A doctor examining a knee joint.

Two images of a doctor examining someones knee joint.

Move

  • Ask the patient to flex the knee as far as possible to assess active movement. Making sure the patient is fully relaxed, assess passive movement. This is done by placing one hand on the knee (feeling for crepitus) and flexing the knee as far as possible, noting the range of movement. Assess full flexion and extension of the knees, comparing one to the other.
  • With the knee flexed to 90°, check the stability of the knee ligaments. Look initially from the side of the knee, checking for a posterior sag or stepback of the tibia, suggesting posterior cruciate ligament damage.
  • Perform an anterior draw test. Place both hands round the upper tibia, with your thumbs over the tibial tuberosity and index fingers tucked under the hamstrings to make sure these are relaxed. Stabilise the lower tibia with your forearm and gently pull the upper tibia forward (see image below). In a relaxed, normal patient there is normally a small degree of movement. More significant movement suggests anterior cruciate ligament laxity.
    A medical professional performing an anterior draw test by placing both hands round the upper tibia, with your thumbs over the tibial tuberosity and index fingers tucked under the hamstrings to make sure these are relaxed and gently pull the upper tibia forward.

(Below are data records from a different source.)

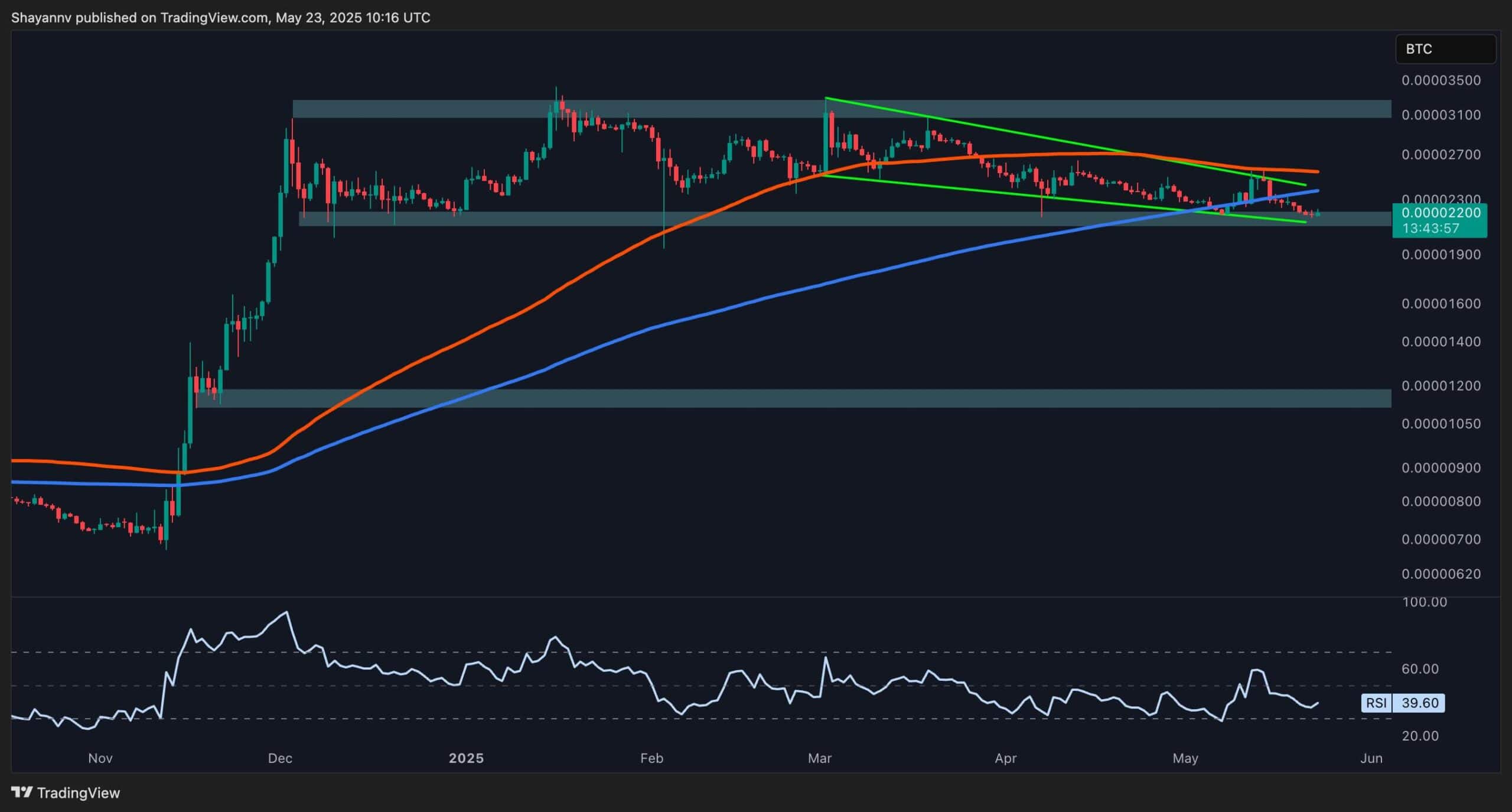The width and height of the screenshot is (1512, 812).
Task: Click the 20.00 RSI scale label
Action: click(1420, 736)
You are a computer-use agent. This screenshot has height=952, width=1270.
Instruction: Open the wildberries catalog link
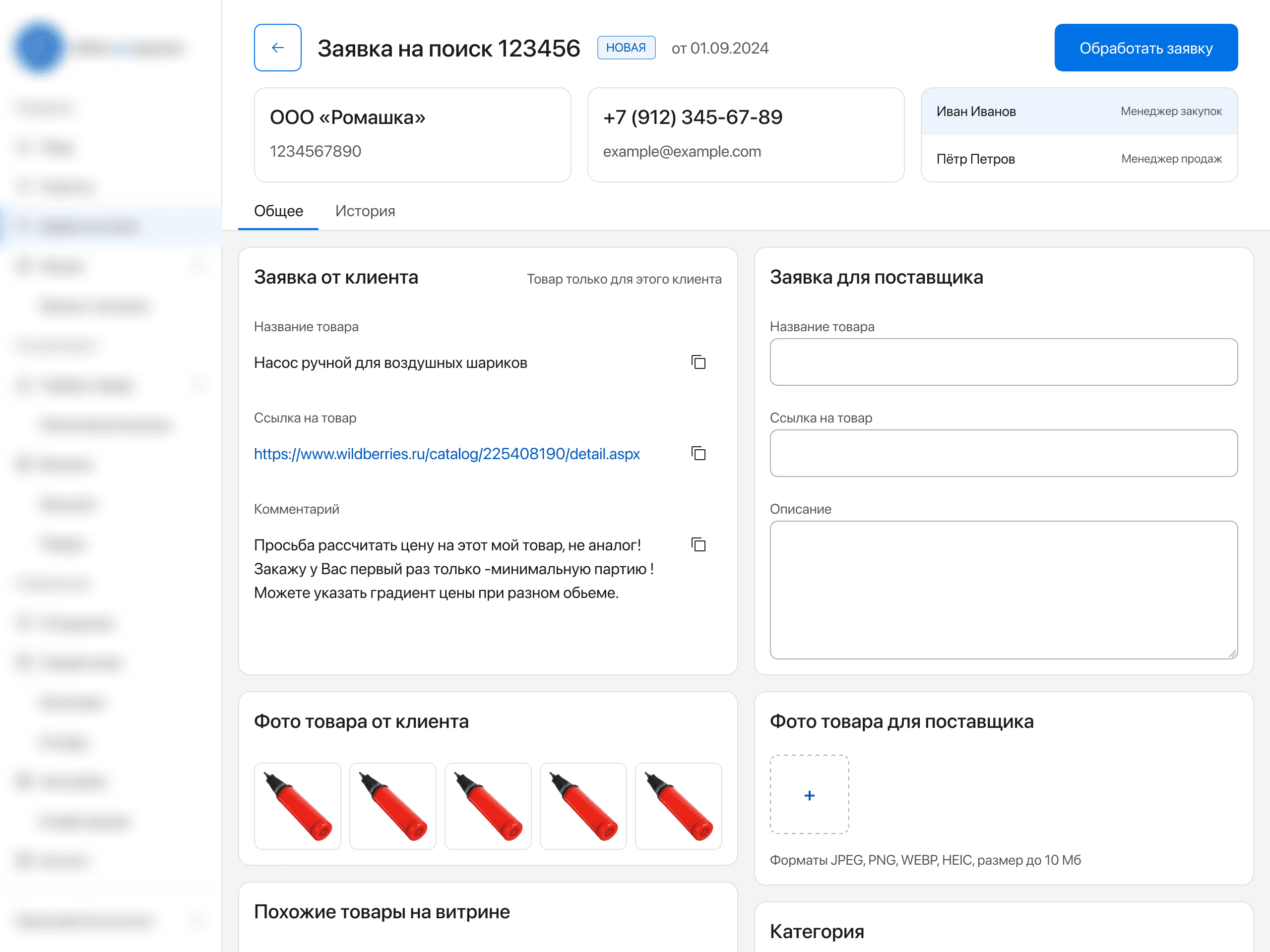(x=446, y=454)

  • Assess medial and lateral collateral ligament stability by flexing the knee to 15° and alternately stressing the joint line on each side. Place one hand on the opposite side of the joint line to that which you are testing and apply force to the lower tibia (see image below). This may be done with the leg on the couch or with the lower tibia supported on the side of the examiners hip.
    A medical professional assessing medial and lateral collateral ligament stability by flexing the knee to 15° and alternately stressing the joint line on each side by placing one hand on the opposite side of the joint line to that which you are testing and applying force to the lower tibia.